“Unknown to my family, I was born with the genetic degenerative eye condition Retinitis Pigmentosa (RP), which gradually deteriorates the retina. At age 13, during a routine eye test, the optician noticed something strange about my retina. A few months later I was diagnosed with RP and by the age of 17, my vision had deteriorated to the point where I became legally blind.
"I no longer have peripheral or central vision (loss of acuity on central), edge detection, or color detection, and I have compromised light sensitivity and complete night blindness. In terms of what that looks like when observing a scene, I just have a fog of dull color that covers a small percentage of visual field. For example I can no longer see faces or details of people, just a sense of figures that move.
"I decided to start running to expand possibilities. Feeling down after quitting climbing a mountain because I couldn't see, I decided to see if it was possible to run solo outdoors. Pairing what it feels like underfoot with audio distance markers from my phone, I memorised a route. There were a few bumps and bruises along the way from road signs and lampposts, but I had managed to begin to train alone.
"I then decided to see how far I could run, around 6 months after learning to run I stood at the start line of my first race. A 100 mile road race. From that point on I have continued to compete at different distances until I eventually decided to run a marathon.
"That marathon was NYC, but I thought it might be more fun to run from Boston to the start line of NYC, then run the marathon. Sponsored by AirBnB and RunKeeper, I completed that journey – over 250 miles in 11 consecutive days! It was a wonderful race and I was only 13 minutes shy of qualifying for Boston. That meant only one thing: I needed to shave those few minutes off to get to Boston.
"Thankfully, I did and I ran my first Boston Marathon on Team With A Vision in 2015 - I loved it so much that I can’t wait to come back back in 2016! This year it will also be serving as a training run of sorts, as 2 weeks later I will be heading to the Naimibian desert to find out if a blind person can compete solo in a 160 mile desert ultra marathon!"
Simon’s story, and in particular the ways in which he has adapted technology such as Runkeeper to run solo, has been featured in a wide range of media outlets, from TV and radio to print and online. Simon has also been featured in numerous advertising campaigns that ran across TV in Europe and worldwide through online media outlets.
Heather Armstrong (Guide)
Salt Lake City, Utah
Heather is the founder of dooce.com, one of the world's most famous "Mommy Bloggers," and a New York Times bestselling author.

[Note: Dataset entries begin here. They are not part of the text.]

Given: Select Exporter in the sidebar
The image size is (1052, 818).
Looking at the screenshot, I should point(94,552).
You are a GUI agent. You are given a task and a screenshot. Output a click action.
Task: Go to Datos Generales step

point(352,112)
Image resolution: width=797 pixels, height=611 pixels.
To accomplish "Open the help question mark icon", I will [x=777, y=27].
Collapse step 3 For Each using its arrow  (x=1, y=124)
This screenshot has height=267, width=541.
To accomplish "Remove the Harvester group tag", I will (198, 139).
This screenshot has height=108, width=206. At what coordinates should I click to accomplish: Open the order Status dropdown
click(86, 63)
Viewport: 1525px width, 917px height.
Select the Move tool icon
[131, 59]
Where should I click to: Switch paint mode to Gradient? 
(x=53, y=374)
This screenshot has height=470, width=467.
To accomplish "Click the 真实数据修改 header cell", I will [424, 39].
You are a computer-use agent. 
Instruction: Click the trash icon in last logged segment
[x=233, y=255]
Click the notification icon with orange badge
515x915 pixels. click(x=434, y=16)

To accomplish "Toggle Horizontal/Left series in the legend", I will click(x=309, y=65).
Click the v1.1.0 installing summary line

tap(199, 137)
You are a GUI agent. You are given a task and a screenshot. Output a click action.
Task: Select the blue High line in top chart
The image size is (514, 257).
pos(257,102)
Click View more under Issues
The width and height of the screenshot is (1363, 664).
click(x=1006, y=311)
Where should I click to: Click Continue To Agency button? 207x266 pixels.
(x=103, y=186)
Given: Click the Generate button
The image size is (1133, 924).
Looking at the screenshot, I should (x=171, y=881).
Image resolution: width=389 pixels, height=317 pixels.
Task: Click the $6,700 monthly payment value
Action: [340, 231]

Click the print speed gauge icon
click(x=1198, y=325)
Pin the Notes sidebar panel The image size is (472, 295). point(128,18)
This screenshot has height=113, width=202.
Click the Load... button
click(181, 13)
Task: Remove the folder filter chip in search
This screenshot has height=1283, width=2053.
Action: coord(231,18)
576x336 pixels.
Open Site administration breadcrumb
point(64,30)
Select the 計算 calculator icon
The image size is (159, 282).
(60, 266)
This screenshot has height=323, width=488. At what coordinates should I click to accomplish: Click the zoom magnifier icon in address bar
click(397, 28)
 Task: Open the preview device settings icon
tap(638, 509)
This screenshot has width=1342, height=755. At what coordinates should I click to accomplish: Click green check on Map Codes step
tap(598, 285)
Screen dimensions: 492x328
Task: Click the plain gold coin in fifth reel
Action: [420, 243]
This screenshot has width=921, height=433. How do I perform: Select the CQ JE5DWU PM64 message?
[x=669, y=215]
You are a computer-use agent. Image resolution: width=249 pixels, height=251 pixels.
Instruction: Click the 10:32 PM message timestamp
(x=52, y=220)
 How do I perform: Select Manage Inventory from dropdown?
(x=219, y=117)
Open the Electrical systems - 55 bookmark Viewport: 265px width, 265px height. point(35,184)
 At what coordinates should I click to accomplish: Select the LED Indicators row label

Forbes Magazine named Heather one of the 30 Most Influential Women in Media and Time Magazine twice named her blog as one of the top 25 in the world. This will be her first time as a sighted guide.
Learn more about her journey in her blog post "From here to the finish line in Boston".
"I'm thrilled to be joining Team With A Vision to help guide athlete Simon Wheatcroft to the Boston Marathon finish line, and equally grateful for what this responsibility means. I started running in 2011 when I was invited to run the New York City Marathon—mind you, I had never run more than two miles in my entire life—and because I accepted the opportunity less than two months out from the race I was ill-prepared for what 26.2 miles can do to legs, arms, feet, and certain toenails. I broke my foot at mile 17, but I finished the race!
"Thankfully I caught whatever bug it is that infects you when you find yourself smiling during a five-mile run (WHY AM I SMILING? WHY DO I LOVE THIS?), and have continued to participate in races in the years since. Just last year I completed both the Kilimanjaro and Golden Gate Half Marathons in Tanzania and San Francisco, respectively.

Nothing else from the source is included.